== Dataset content

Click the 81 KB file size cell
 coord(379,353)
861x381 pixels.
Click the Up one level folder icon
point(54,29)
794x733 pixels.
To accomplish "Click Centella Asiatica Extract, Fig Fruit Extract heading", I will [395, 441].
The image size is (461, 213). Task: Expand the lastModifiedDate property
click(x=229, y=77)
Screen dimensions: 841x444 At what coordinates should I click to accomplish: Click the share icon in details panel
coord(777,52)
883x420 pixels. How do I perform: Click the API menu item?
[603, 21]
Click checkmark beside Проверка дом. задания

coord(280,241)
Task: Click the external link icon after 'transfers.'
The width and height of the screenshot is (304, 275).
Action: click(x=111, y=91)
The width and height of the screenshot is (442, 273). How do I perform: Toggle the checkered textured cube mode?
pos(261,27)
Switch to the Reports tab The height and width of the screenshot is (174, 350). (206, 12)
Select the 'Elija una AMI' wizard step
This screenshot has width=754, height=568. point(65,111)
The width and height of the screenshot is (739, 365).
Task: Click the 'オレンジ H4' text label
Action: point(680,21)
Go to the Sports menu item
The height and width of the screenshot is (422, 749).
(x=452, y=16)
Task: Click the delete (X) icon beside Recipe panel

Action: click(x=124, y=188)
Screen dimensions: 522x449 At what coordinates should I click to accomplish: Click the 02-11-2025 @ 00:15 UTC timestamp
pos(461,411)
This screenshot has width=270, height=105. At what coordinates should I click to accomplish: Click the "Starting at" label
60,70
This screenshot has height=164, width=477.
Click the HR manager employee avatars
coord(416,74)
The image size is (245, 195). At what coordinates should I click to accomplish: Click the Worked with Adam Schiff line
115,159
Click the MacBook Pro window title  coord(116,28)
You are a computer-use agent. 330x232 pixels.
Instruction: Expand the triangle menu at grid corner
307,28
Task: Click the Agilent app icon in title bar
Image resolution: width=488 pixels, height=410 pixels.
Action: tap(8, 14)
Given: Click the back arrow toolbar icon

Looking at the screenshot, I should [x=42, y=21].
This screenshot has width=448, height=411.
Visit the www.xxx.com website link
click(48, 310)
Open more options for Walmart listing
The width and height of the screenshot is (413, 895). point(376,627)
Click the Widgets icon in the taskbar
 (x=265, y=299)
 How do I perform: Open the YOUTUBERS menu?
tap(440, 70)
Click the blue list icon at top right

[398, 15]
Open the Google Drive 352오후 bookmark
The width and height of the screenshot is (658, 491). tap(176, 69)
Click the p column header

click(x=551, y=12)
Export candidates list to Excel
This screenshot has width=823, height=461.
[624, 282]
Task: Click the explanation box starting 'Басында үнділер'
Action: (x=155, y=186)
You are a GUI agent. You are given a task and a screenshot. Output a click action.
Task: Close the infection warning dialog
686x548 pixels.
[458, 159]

====

### Problem to solve
Copy all lines of the listing above that contain the string "agent".

### Worked solution
You are a computer-use agent. 330x232 pixels.
You are a GUI agent. You are given a task and a screenshot. Output a click action.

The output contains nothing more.